1か月前〜前日|搬入・模擬診療・行政手続きを完了する
工事完成後は、設備搬入、動作確認、材料配置、清掃、スタッフ研修を行います。ユニットやレントゲンが動くだけでは診療は始められません。新患電話から受付、問診、診療、会計、次回予約までを模擬患者で通し、カルテ入力、保険証確認、処方、技工物、現金管理、急患対応も確認します。
行政手続きは、個人開設か医療法人等による開設かで流れが異なるため、計画初期から管轄保健所へ事前相談しておきます。診療所の開設、エックス線装置、保険医療機関指定、施設基準、オンライン資格確認などは、提出先と期限がそれぞれ異なります。
特に保険医療機関の指定申請には締切日があるため、開院日だけを先に決めると、保険診療開始とのずれが生じかねません。管轄の保健所と地方厚生局へ最新日程を確認し、誰が何を提出したか一覧で管理します。
設備の納品遅延や検査の再調整に備え、完成直後へ予定を詰め込みすぎないことも大切です。鍵の引き渡し日、各設備を実際に使える日、スタッフが院内研修できる日を分けて確認し、模擬診療の時間を確保します。
開院日をゴールにせず、初月の運営まで準備する
開院日は完成日ではなく、計画を実際の患者対応へ合わせて修正し始める日です。開院直後は、予約時間が読めない、材料の置き場所が定まらない、会計や電話が重なるなど、小さな混乱が起こります。
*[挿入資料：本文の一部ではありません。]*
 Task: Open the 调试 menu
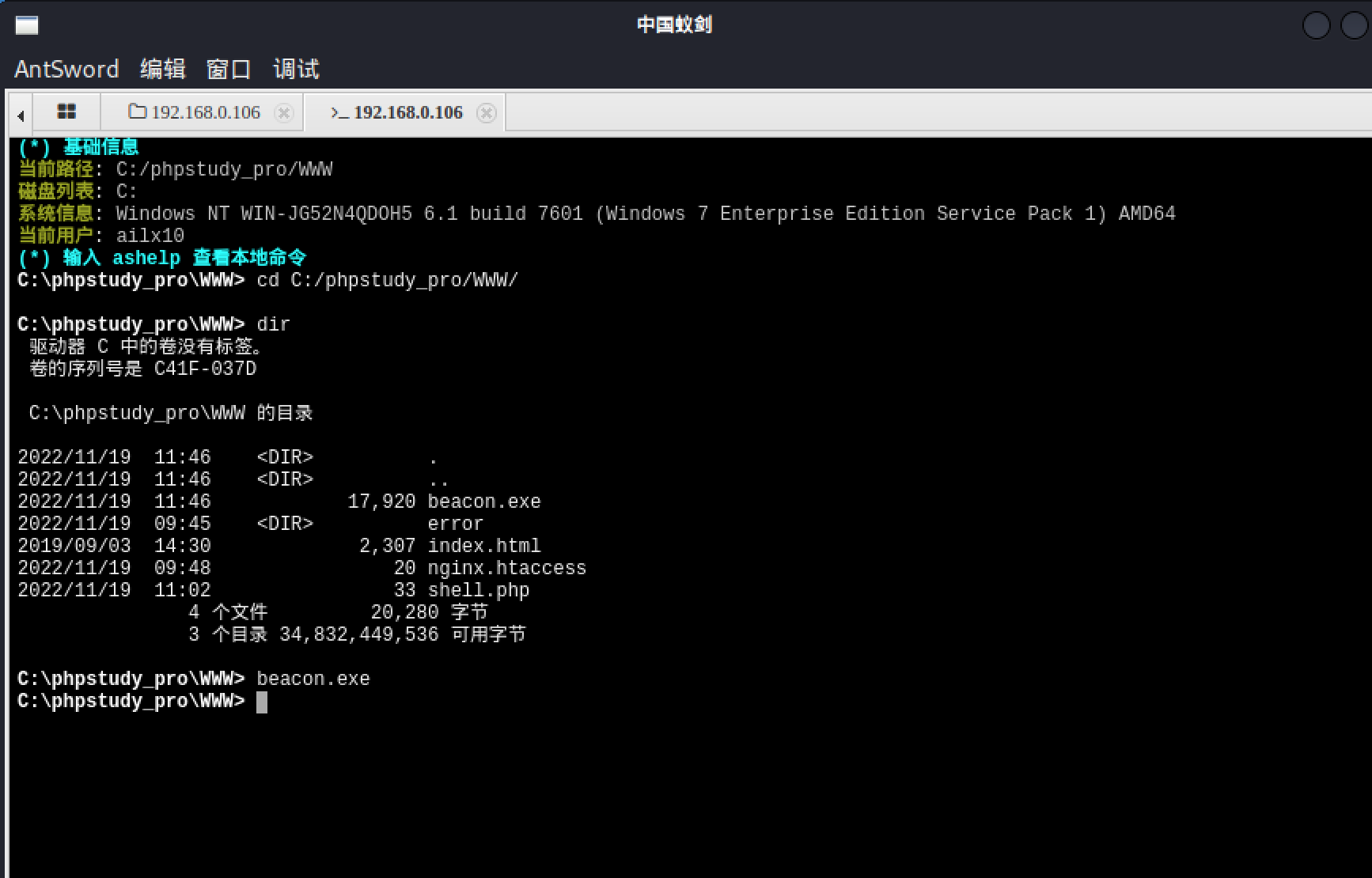tap(295, 70)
最初から予約を詰め込みすぎず、診療後に振り返る時間を確保しましょう。
毎日、待ち時間、予約枠、キャンセル、会計ミス、在庫、患者からの質問、スタッフの負担を確認し、翌日に直せることから改善します。売上だけでなく、現預金残高、支払予定、人件費、技工料、広告費も週単位で確認します。
また、開院前に採用できなかった職種を焦って補充するのではなく、実際の患者数と業務量を見て必要人数を見直します。開業スケジュールには、開院後1か月の面談、業者点検、資金繰り確認まで入れておくと、問題を放置せず安定運営へつなげられます。
開院前に立てた計画と実績が違っても、すぐに失敗と判断する必要はありません。予約枠、人員配置、広告、材料発注を小さく修正しながら、自院に合う運営の型をつくる期間として初月を位置づけましょう。
まとめ
歯科医院の開業準備は、開院日の約1年前に全体像を決め、事業計画と資金相談、候補地域、物件、設計、設備、採用、集患、行政手続きの順に進めます。ただし、各工程は独立しておらず、物件契約の遅れは融資や工事へ、工事の遅れは研修や開院日へ影響します。そのため、期限だけでなく、前提となる条件と担当者を工程表に入れることが重要です。
また、個人開設か法人開設か、開業する地域、保険医療機関指定の申請時期によって必要な手続きは異なります。早い段階で管轄窓口へ相談し、開院日から逆算して確認しましょう。余裕のある日程と運転資金を持ち、開院後の改善期間まで含めて準備することが、落ち着いたスタートにつながります。